■ The task:
Each record must be retyped in full. No character may differ.

■ Data:
________________________
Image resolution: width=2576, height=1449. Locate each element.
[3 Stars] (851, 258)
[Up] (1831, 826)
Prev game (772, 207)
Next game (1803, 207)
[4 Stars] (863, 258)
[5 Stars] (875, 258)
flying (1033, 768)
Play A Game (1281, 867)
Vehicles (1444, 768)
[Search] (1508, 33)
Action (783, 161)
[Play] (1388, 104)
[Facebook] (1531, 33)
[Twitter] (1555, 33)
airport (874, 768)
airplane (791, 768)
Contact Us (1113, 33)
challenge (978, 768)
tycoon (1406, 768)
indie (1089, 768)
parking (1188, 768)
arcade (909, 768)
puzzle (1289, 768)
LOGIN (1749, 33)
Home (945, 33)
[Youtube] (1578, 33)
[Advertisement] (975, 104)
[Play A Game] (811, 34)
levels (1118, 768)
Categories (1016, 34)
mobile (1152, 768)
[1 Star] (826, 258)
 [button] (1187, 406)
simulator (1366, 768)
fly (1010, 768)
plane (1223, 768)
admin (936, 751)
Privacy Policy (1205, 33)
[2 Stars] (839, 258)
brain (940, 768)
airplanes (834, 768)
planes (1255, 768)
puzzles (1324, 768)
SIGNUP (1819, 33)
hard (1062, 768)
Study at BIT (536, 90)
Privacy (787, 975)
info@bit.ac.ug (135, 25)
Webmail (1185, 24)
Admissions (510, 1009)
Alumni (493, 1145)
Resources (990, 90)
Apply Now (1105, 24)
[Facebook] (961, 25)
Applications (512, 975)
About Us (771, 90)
________________________
■ Written response:
Image resolution: width=2576, height=1449. Locate each element.
[3 Stars] (851, 258)
[Up] (1831, 826)
Prev game (772, 207)
Next game (1803, 207)
[4 Stars] (863, 258)
[5 Stars] (875, 258)
flying (1033, 768)
Play A Game (1281, 867)
Vehicles (1444, 768)
[Search] (1508, 33)
Action (783, 161)
[Play] (1388, 104)
[Facebook] (1531, 33)
[Twitter] (1555, 33)
airport (874, 768)
airplane (791, 768)
Contact Us (1113, 33)
challenge (978, 768)
tycoon (1406, 768)
indie (1089, 768)
parking (1188, 768)
arcade (909, 768)
puzzle (1289, 768)
LOGIN (1749, 33)
Home (945, 33)
[Youtube] (1578, 33)
[Advertisement] (975, 104)
[Play A Game] (811, 34)
levels (1118, 768)
Categories (1016, 34)
mobile (1152, 768)
[1 Star] (826, 258)
 [button] (1187, 406)
simulator (1366, 768)
fly (1010, 768)
plane (1223, 768)
admin (936, 751)
Privacy Policy (1205, 33)
[2 Stars] (839, 258)
brain (940, 768)
airplanes (834, 768)
planes (1255, 768)
puzzles (1324, 768)
SIGNUP (1819, 33)
hard (1062, 768)
Study at BIT (536, 90)
Privacy (787, 975)
info@bit.ac.ug (135, 25)
Webmail (1185, 24)
Admissions (510, 1009)
Alumni (493, 1145)
Resources (990, 90)
Apply Now (1105, 24)
[Facebook] (961, 25)
Applications (512, 975)
About Us (771, 90)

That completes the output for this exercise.